Now, I’ve had the good fortune and luck to interview a fair share of my heroes. Michael Stipe, Aimee Mann, Cameron Crowe, Douglas Coupland. And now Bono and The Edge.
Red carpets, press junkets and even the increasingly rare sit-down interview are really just simple transactions. There is no time for life, truth or beauty. There is no time to connect. We’re not friends. We’re simply executing the business at hand: a new album, a new movie, or a new book.
When I was younger, I promised myself that my heroes would know me as a peer and a contemporary. I would sing with Michael, diagram sentences with Douglas, and talk film with Cameron.
Moments like these, then — no matter how magical — beg the same questions. Who am I? What do I do? What am I here for? Because I’m pretty sure God didn’t put me on this Earth to be a media executive.
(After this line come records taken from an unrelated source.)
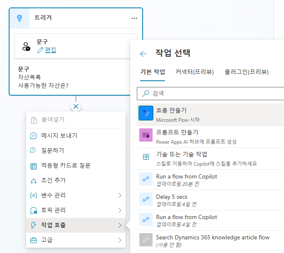The width and height of the screenshot is (284, 253).
Task: Close the add-node menu with X button
Action: pos(76,106)
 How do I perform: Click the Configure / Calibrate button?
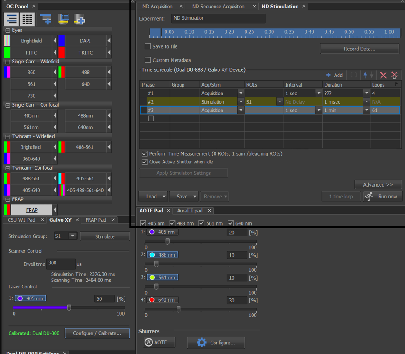point(97,333)
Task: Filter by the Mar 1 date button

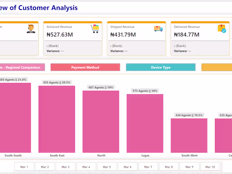Action: click(24, 167)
Before the flashbulb frenzy of the band’s arrival, the film’s producers walked the carpet. Years ago, I had dinner with one of them, Peter Shapiro, who’s wife, Rebecca, was best friends with an ex-girlfriend of mine. He spotted me tonight and walked over.
“Benjamin Wagner,” I said. “I used to date Gigi.”
“Right!” he replied. “The musician!”
In some ways, Peter’s choice of words was the highlight of my night.
Sundance 2008: Bullet The Blue Sky
Park City sprawls out below The Lodge At Mountain Village at the base of Park City Mountain Resort. Looking east from Room 270, the sun is crowns the Wasatch in cool pink. Below, steady streams of red brake lights flow towards the highway.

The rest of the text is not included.